Longtemps considérée comme une fonction support, la gestion des ressources humaines connaît aujourd’hui une transformation profonde et complexe. En 2026, la fonction RH doit faire face à des injonctions parfois contradictoires : attirer les talents, gérer la fatigue collective, intégrer l’intelligence artificielle, absorber un flot de réformes tout en maintenant un lien humain authentique. Cette évolution accélérée fait de la RH un secteur particulièrement sollicité, voire sursollicité, comme le révèle une étude des Éditions Tissot : 78 % des professionnels RH se disent davantage sollicités par les salariés, 74 % par les managers, et 67 % par leur direction. Ces chiffres illustrent à quel point la fonction est devenue le point d’entrée pour faire face à de nombreuses fragilités organisationnelles.
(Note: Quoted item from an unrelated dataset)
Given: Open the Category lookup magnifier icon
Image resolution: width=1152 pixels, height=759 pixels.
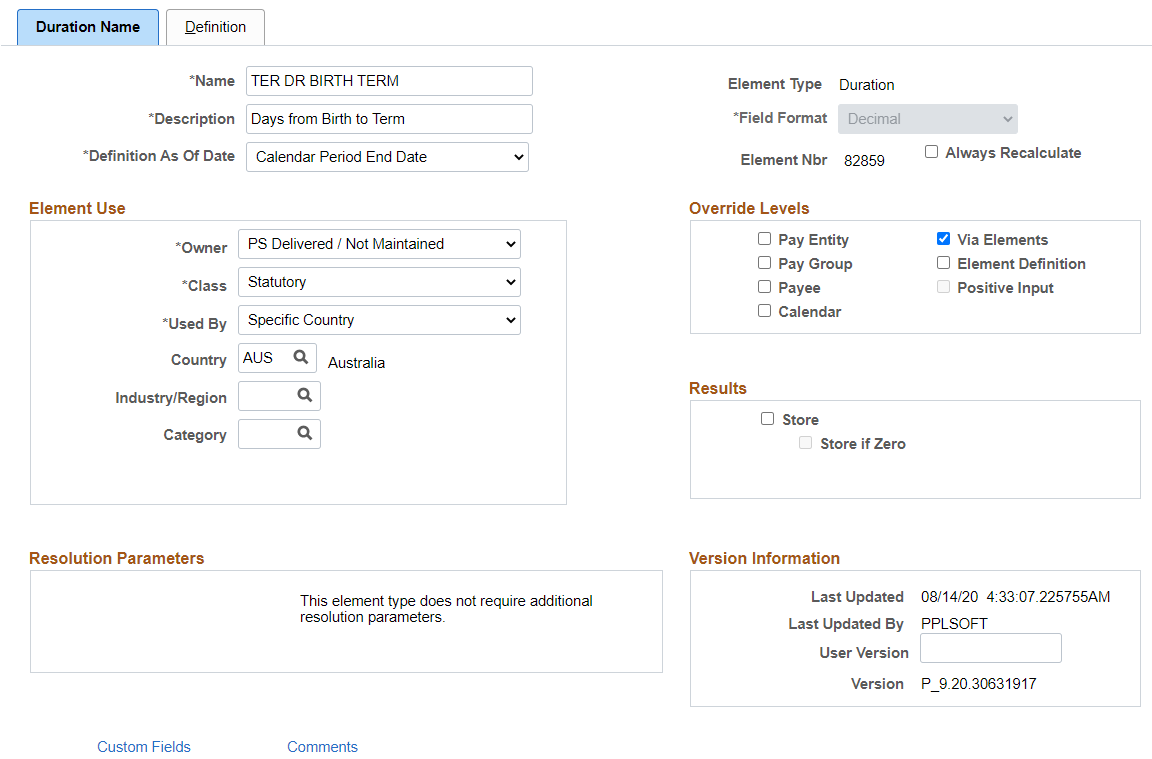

Malgré cette montée en influence, la fonction RH reste marquée par une saturation et une pression croissante. La stratégie de gestion des ressources humaines ne se limite plus à des tâches administratives ; elle englobe désormais la prévention des risques psychosociaux, la sécurisation des pratiques et l’accompagnement des transformations. Cependant, cette densification de tâches ne va pas sans un coût humain : 81 % des professionnels RH ressentent fatigue ou épuisement, et 70 % évoquent un sentiment d’isolement, ce qui pose la question de la soutenabilité du métier à long terme.
Malgré la reconnaissance croissante de leur rôle, les RH doivent composer avec une surcharge de travail et un manque apparent de ressources, illustrant un décalage entre ambitions et moyens.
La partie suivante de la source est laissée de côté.